Multimodal machine learning for materials science: composition-structure
bimodal learning for experimentally measured properties
- URL: http://arxiv.org/abs/2309.04478v1
- Date: Fri, 4 Aug 2023 02:04:52 GMT
- Title: Multimodal machine learning for materials science: composition-structure
bimodal learning for experimentally measured properties
- Authors: Sheng Gong, Shuo Wang, Taishan Zhu, Yang Shao-Horn, and Jeffrey C.
Grossman
- Abstract summary: This paper introduces a novel approach to multimodal machine learning in materials science via composition-structure bimodal learning.
The proposed COmposition-Structure Bimodal Network (COSNet) is designed to enhance learning and predictions of experimentally measured materials properties that have incomplete structure information.
- Score: 4.495968252019426
- License: http://creativecommons.org/licenses/by/4.0/
- Abstract: The widespread application of multimodal machine learning models like GPT-4
has revolutionized various research fields including computer vision and
natural language processing. However, its implementation in materials
informatics remains underexplored, despite the presence of materials data
across diverse modalities, such as composition and structure. The effectiveness
of machine learning models trained on large calculated datasets depends on the
accuracy of calculations, while experimental datasets often have limited data
availability and incomplete information. This paper introduces a novel approach
to multimodal machine learning in materials science via composition-structure
bimodal learning. The proposed COmposition-Structure Bimodal Network (COSNet)

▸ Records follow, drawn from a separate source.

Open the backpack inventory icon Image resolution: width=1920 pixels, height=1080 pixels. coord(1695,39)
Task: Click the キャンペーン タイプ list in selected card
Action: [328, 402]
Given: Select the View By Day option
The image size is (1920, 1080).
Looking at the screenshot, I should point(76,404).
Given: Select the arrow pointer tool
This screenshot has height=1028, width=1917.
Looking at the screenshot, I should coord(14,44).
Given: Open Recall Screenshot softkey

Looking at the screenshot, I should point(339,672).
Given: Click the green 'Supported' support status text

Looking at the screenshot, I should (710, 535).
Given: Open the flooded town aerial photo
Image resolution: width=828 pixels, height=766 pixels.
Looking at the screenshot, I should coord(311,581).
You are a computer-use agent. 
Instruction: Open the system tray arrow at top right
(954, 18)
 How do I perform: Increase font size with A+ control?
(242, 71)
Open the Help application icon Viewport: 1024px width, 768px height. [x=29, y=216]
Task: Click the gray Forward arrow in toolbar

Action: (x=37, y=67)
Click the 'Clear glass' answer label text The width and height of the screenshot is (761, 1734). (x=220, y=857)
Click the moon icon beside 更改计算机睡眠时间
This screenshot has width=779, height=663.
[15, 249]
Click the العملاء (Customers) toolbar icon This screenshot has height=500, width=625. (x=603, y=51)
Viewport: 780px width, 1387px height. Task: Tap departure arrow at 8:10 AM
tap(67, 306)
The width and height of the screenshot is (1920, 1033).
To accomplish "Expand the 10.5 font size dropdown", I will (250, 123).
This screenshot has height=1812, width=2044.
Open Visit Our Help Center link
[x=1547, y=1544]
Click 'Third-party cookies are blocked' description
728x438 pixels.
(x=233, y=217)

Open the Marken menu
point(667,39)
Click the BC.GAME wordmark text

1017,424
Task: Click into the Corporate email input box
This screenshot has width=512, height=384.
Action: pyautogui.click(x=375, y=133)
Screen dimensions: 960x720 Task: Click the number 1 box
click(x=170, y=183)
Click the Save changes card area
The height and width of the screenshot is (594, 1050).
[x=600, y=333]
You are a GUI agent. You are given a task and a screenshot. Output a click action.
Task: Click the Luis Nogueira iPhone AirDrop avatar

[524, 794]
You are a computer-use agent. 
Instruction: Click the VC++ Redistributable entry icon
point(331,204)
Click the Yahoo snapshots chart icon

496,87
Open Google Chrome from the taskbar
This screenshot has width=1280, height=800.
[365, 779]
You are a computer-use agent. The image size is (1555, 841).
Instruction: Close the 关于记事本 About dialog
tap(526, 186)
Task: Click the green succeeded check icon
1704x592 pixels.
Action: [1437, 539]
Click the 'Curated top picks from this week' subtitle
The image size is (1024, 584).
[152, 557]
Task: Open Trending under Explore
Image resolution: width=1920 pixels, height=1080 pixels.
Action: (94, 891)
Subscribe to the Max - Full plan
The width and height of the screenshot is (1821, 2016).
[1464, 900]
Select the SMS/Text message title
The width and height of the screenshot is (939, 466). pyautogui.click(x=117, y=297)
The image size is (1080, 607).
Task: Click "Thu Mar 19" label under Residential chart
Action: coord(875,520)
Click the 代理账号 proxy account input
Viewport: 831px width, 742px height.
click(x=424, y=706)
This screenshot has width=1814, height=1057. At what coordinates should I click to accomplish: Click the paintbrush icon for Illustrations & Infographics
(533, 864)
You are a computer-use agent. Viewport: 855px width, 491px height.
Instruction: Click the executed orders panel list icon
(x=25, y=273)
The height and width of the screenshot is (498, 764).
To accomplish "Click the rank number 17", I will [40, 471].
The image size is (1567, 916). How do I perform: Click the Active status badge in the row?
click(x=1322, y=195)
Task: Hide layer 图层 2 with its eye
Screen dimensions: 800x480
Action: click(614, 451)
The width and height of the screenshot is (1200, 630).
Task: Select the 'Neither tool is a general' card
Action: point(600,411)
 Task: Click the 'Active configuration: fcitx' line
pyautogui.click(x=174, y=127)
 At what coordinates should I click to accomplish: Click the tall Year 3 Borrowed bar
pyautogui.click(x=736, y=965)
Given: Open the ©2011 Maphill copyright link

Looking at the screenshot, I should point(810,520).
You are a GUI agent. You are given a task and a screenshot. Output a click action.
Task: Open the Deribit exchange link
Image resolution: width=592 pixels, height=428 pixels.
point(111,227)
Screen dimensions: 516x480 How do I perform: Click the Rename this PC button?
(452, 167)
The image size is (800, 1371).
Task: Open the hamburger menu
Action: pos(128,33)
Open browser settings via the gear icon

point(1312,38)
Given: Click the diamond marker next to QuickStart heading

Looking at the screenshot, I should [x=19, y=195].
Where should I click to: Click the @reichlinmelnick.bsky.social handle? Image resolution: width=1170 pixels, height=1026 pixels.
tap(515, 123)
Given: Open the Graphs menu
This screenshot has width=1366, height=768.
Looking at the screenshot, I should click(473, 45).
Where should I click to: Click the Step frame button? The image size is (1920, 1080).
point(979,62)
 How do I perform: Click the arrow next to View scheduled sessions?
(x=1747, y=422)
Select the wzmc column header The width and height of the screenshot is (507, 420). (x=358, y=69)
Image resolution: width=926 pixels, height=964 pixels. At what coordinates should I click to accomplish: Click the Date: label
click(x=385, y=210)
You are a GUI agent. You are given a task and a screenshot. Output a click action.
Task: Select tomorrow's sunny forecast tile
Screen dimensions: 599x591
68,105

is designed to enhance learning and predictions of experimentally measured
materials properties that have incomplete structure information. Bimodal
learning significantly reduces prediction errors across distinct materials
properties including Li conductivity in solid electrolyte, band gap, refractive
index, dielectric constant, energy, and magnetic moment, surpassing
composition-only learning methods. Furthermore, we identified that data
augmentation based on modal availability plays a pivotal role in the success of
bimodal learning.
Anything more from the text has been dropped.